Y vio todavía en sus ojos un demorado amor por todas esas cosas que él prohibía y, por tanto, no puso fin a sus palabras. Levantó aún más la voz y continuó:
—Y malditos sean los trasgos, los elfos, los gnomos y las hadas que andan en la tierra, y los hipogrifos y pegasos en el aire y las tribus todas de los pueblos bajo el mar. Nuestros ritos sagrados los prohíben. Y malditas sean todas las dudas, todos los sueños singulares, todas las fantasías. Y de la magia se aparte toda la gente honesta. Amén.
Se volvió súbitamente y se perdió en la noche. Un viento se demoró en la puerta y la cerró luego de un golpe. Y la gran estancia de la herrería de Narl estaba como unos instantes antes, pero el dulce ánimo que la había embargado parecía opacado y deslucido. Y Narl habló poniéndose al extremo de la mesa y rompió la lobreguez del silencio:
—¿Planificamos nuestros planes —dijo— hace ya tanto tiempo atrás y pusimos nuestra fe en la magia para que ahora renunciemos a las criaturas mágicas y maldigamos a nuestros, vecinos, los inofensivos habitantes de más allá de los campos que conocemos y a las hermosas criaturas del aire y, las enamoradas de los marineros muertos que habitan bajo el mar?
—No, no —dijeron algunos. Y bebieron otra vez a tragantadas el hidromiel.

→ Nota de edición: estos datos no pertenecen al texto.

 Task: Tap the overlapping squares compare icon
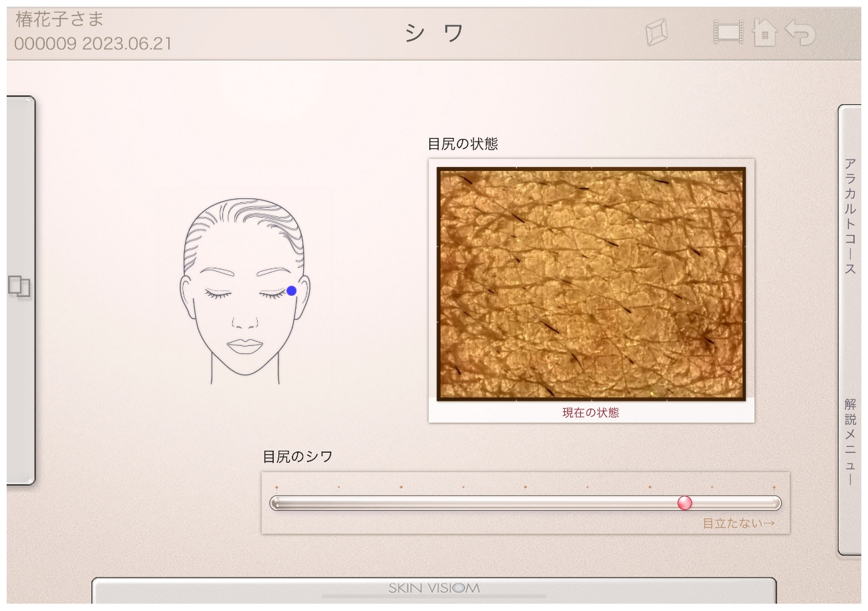click(19, 286)
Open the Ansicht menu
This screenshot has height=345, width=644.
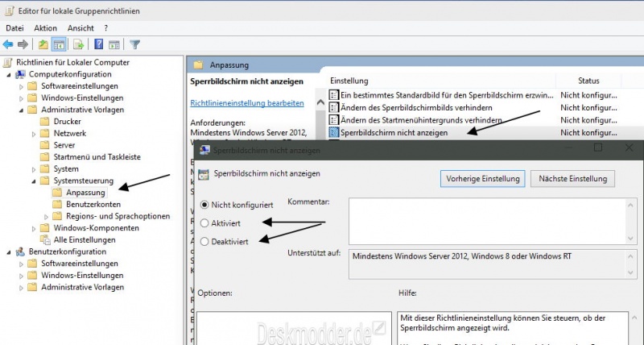point(81,27)
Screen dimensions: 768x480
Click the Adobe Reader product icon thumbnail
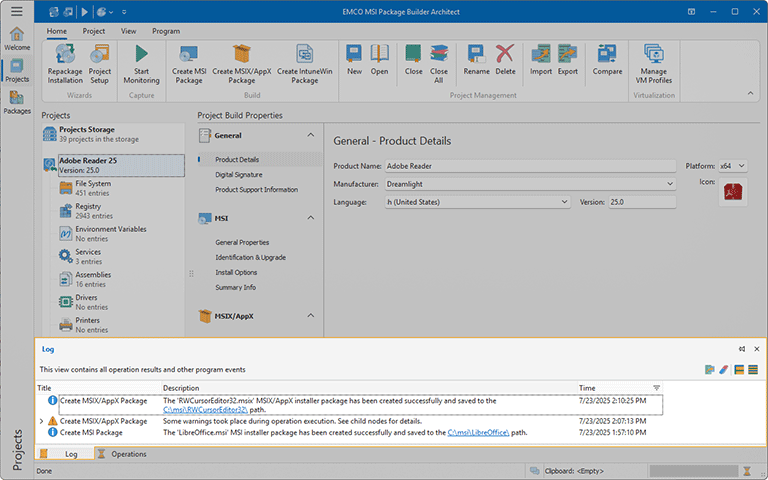(x=734, y=193)
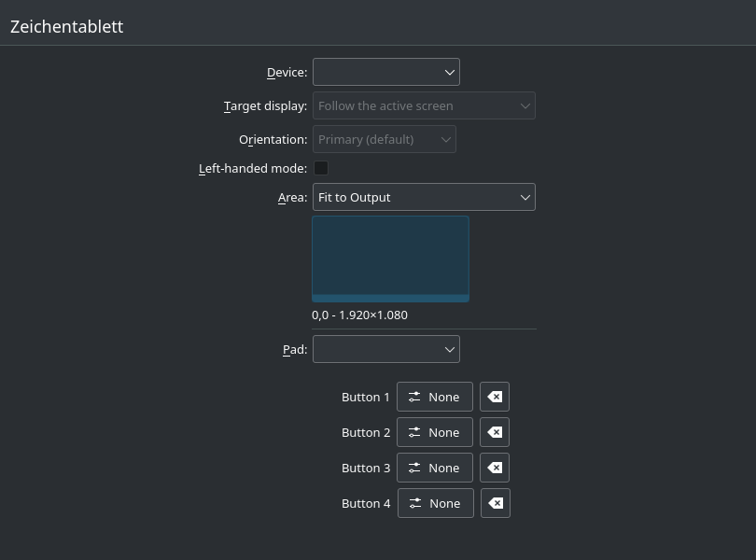Set Button 2 action showing None
Image resolution: width=756 pixels, height=560 pixels.
coord(435,432)
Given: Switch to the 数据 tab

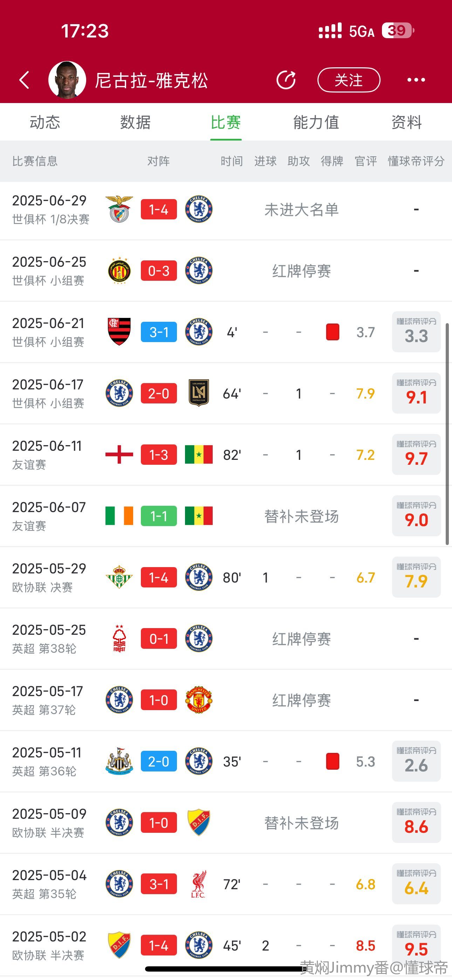Looking at the screenshot, I should tap(135, 123).
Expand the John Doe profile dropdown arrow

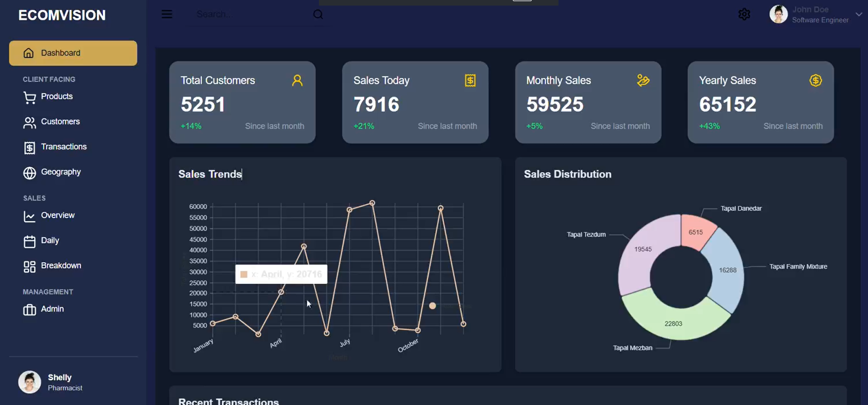[x=858, y=15]
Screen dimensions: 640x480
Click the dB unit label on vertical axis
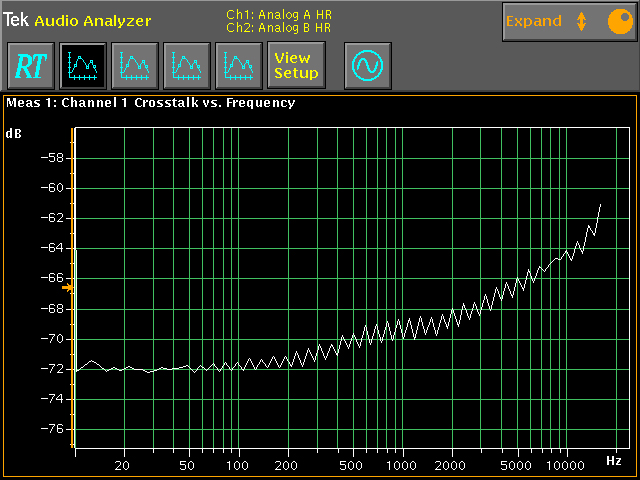click(x=14, y=133)
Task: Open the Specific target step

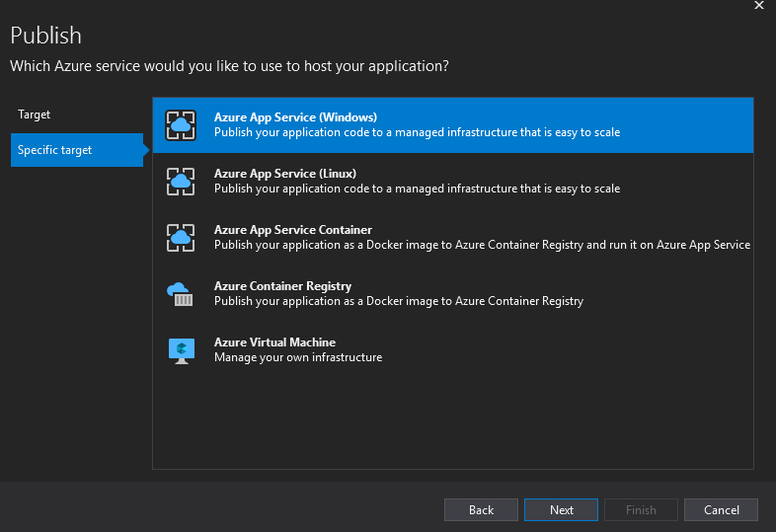Action: (55, 150)
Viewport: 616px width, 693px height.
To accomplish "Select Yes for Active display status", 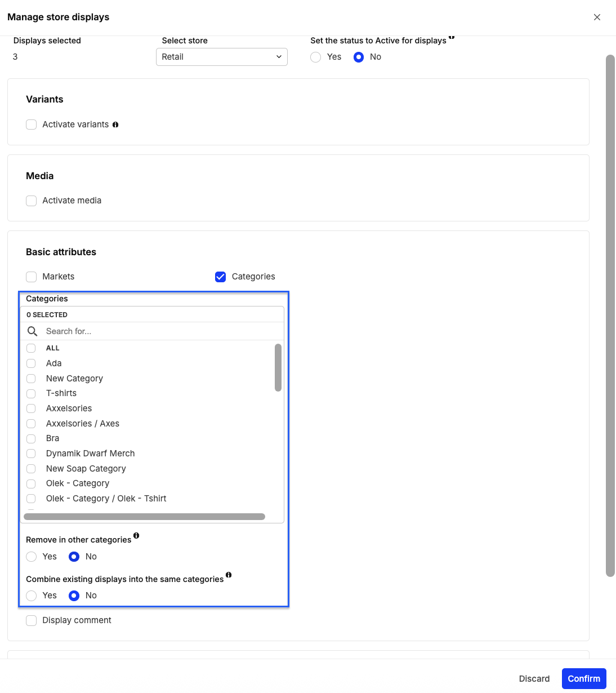I will point(316,57).
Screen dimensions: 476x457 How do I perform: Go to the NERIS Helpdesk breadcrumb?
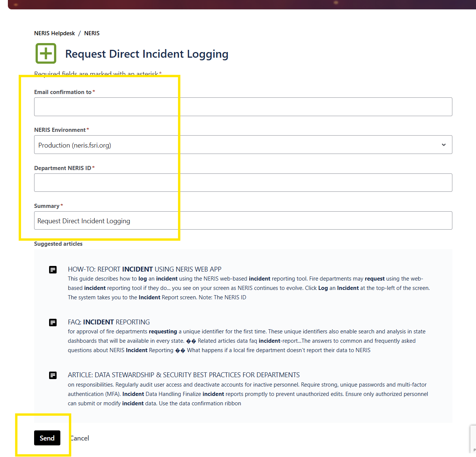point(54,33)
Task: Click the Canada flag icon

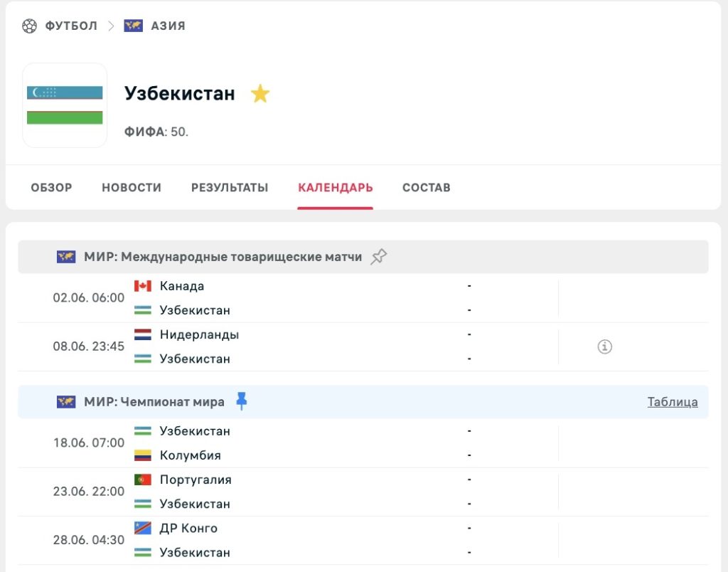Action: coord(142,286)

Y luego uno se puso en pie con el cuerno de hidromiel sostenido en lo alto, y luego otro y otro más, hasta que todos estuvieron erguidos en torno de las candelas.
—¡Magia! —gritó uno. Y el resto en un solo acorde unió al grito hasta que todos estaban gritando—: ¡Magia!
El Libertador, camino de su casa, oyó el grito de «Magia», se envolvió en la túnica sagrada más estrechamente, apretó fuerte sus objetos sagrados y pronunció un hechizo que lo apartara de los demonios repentinos y de todas las cosas dudosas de la niebla.